What you will do:
In the listing below, rewrite the lines from the one containing "Viewport: 1079px width, 855px height." through the end of the listing, replacing "icon" with "button" and keeping everything else unchanged. Omit the pictures from your answer.

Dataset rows
BEGIN
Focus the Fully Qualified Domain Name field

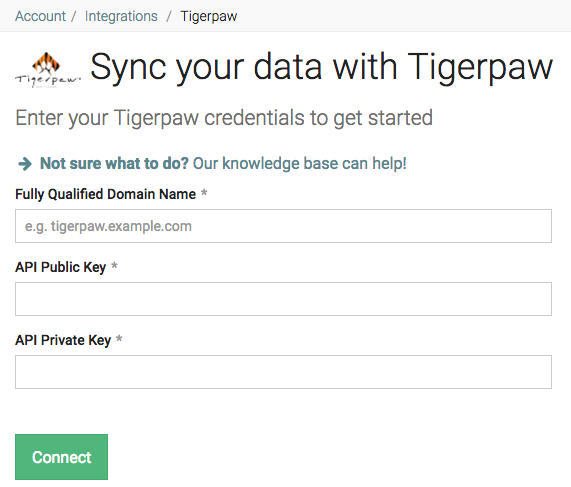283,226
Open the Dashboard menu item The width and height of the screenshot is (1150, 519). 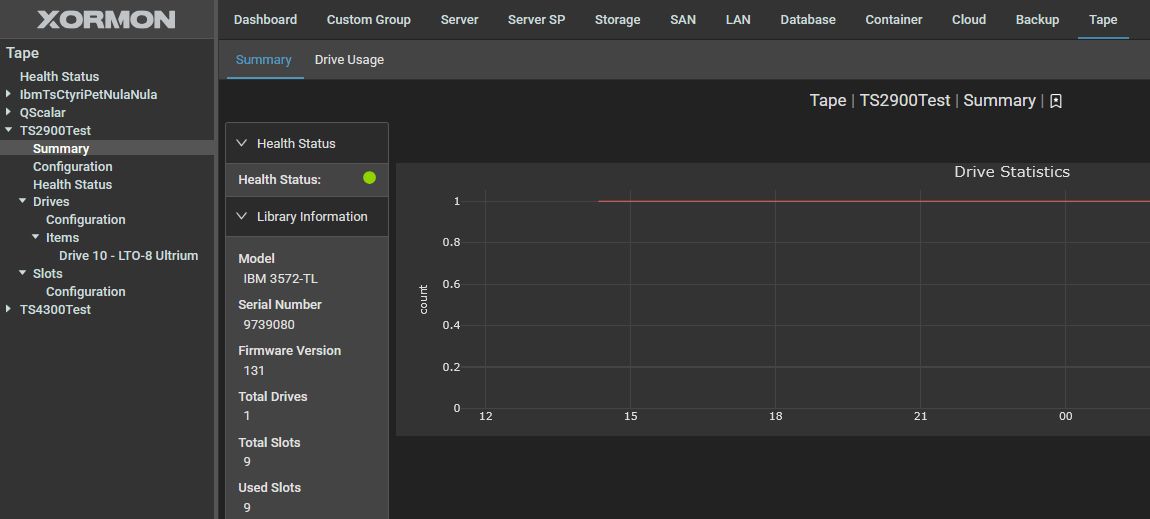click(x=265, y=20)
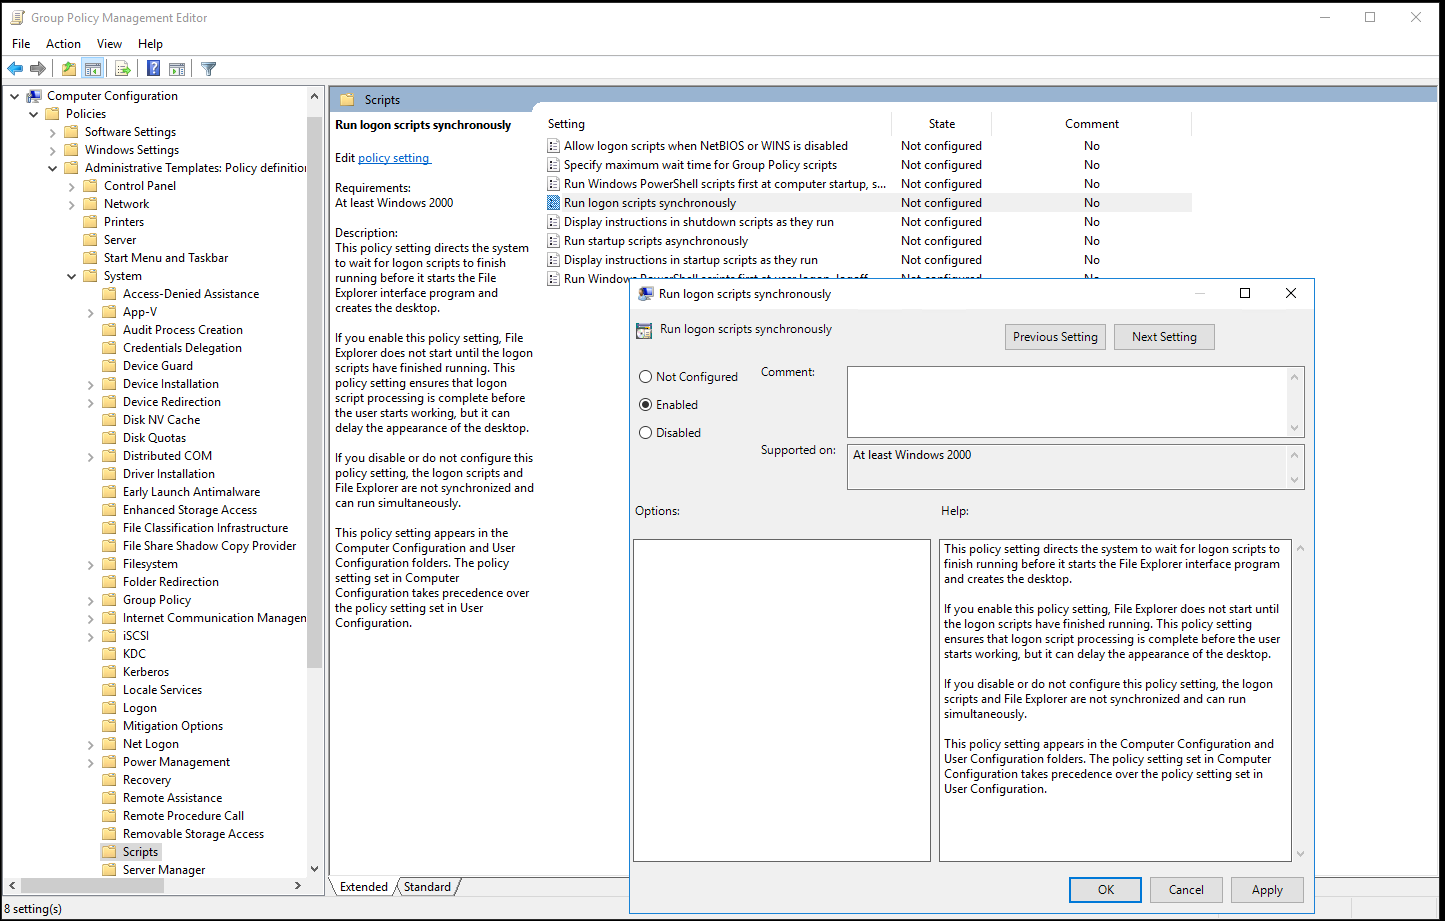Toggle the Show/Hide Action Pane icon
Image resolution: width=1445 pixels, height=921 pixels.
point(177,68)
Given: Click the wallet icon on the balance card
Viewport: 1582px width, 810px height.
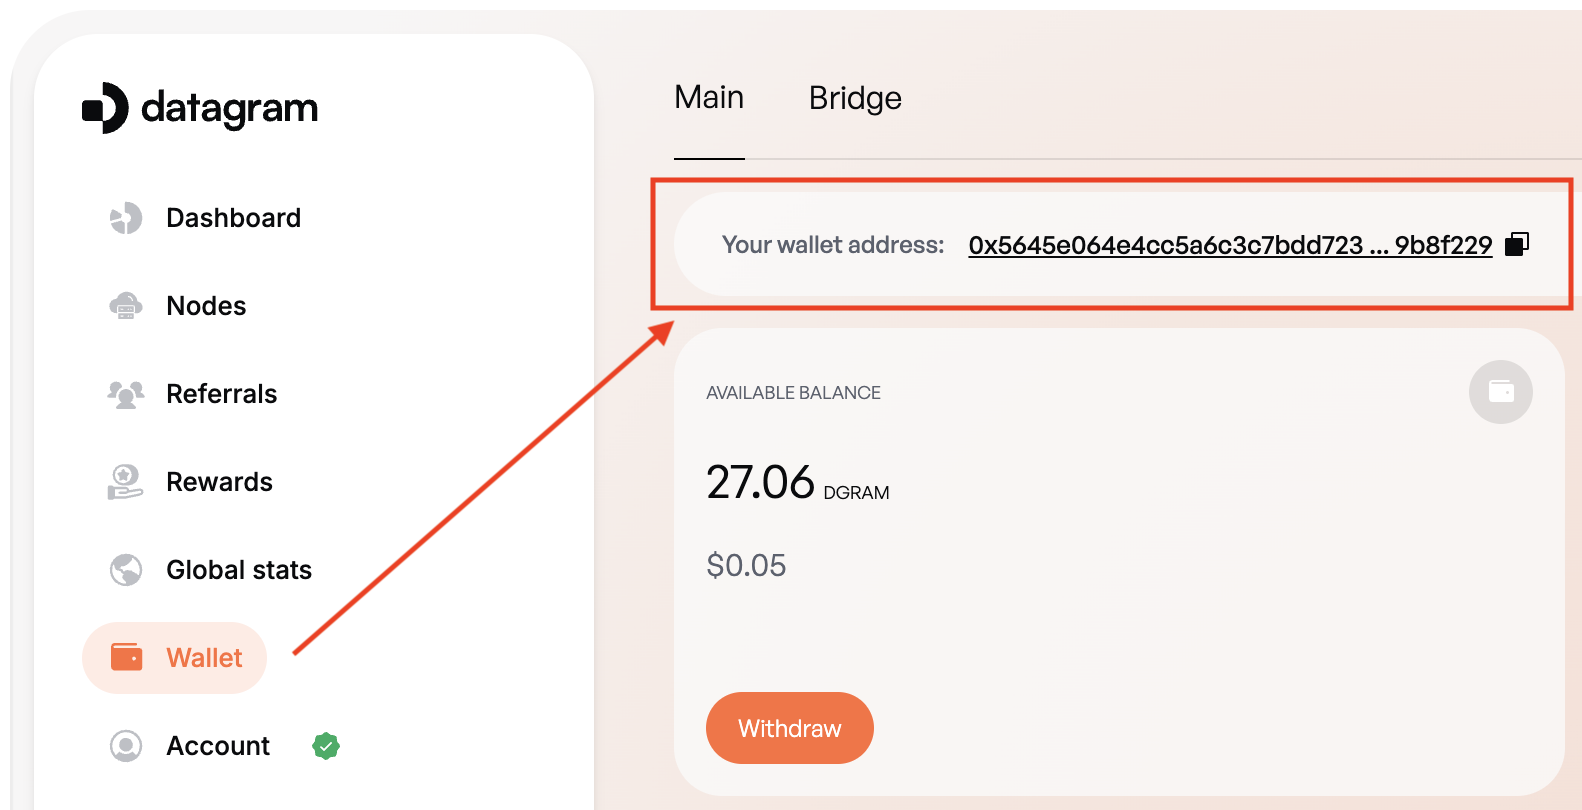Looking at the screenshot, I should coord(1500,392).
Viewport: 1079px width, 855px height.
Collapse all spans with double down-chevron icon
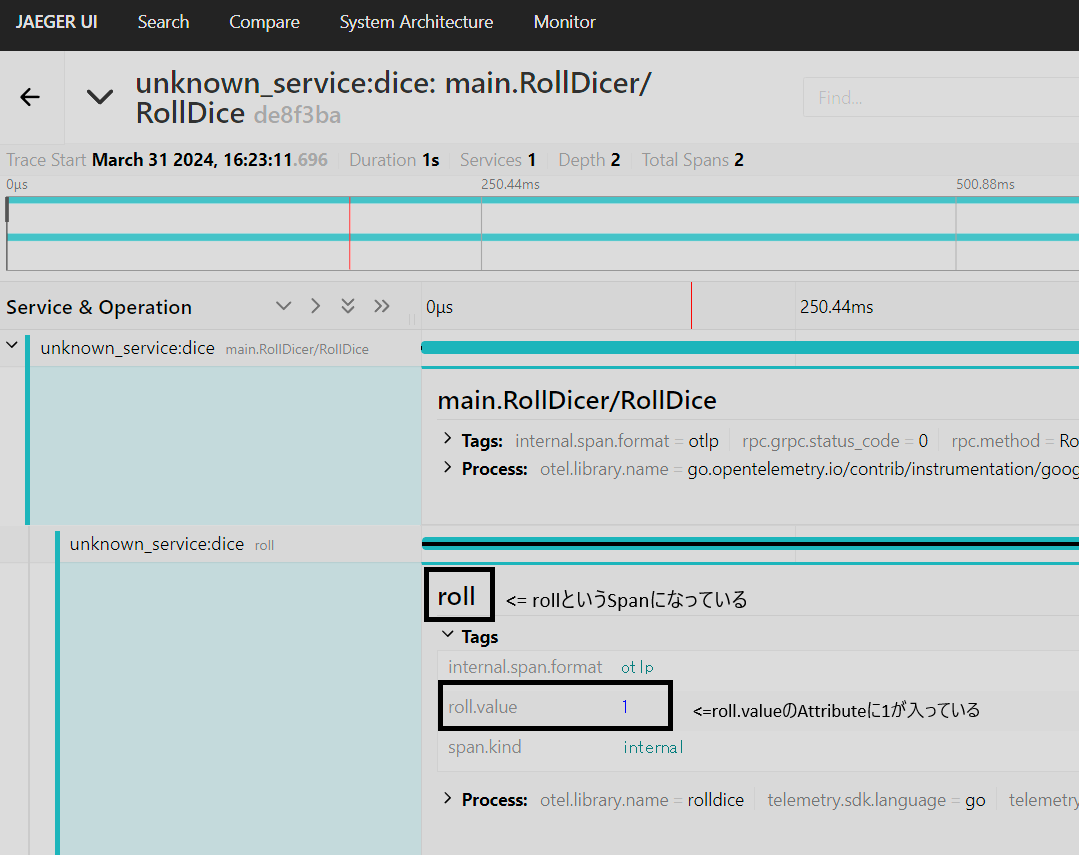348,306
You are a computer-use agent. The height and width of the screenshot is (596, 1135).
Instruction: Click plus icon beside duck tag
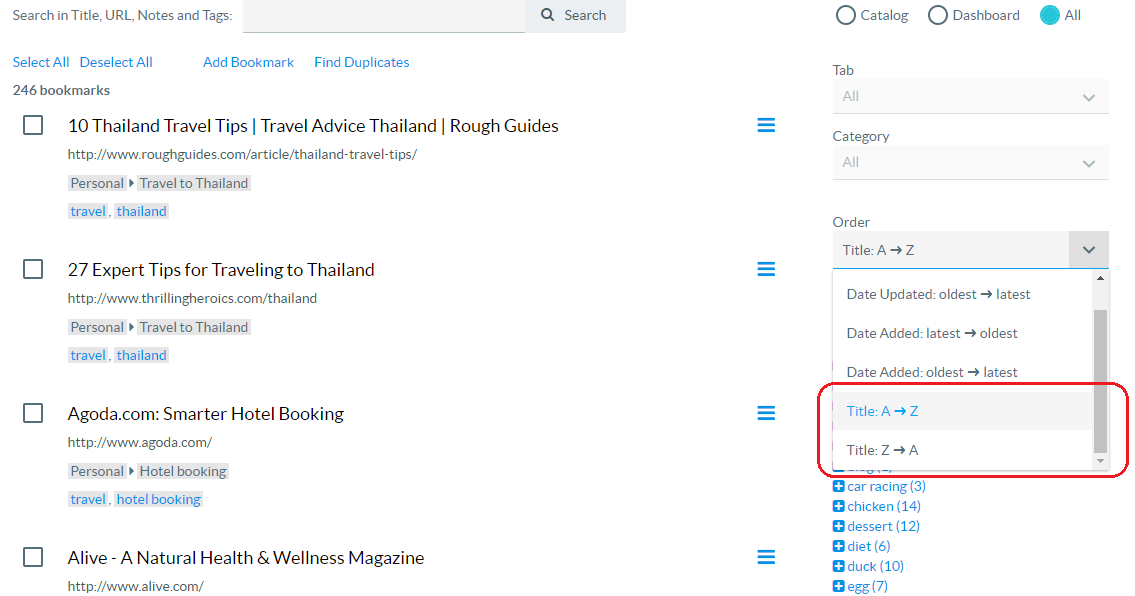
END
Written solution:
Viewport: 1079px width, 855px height.
Collapse all spans with double down-chevron button
348,306
You are a computer-use agent. The height and width of the screenshot is (596, 1135).
Instruction: Click plus button beside duck tag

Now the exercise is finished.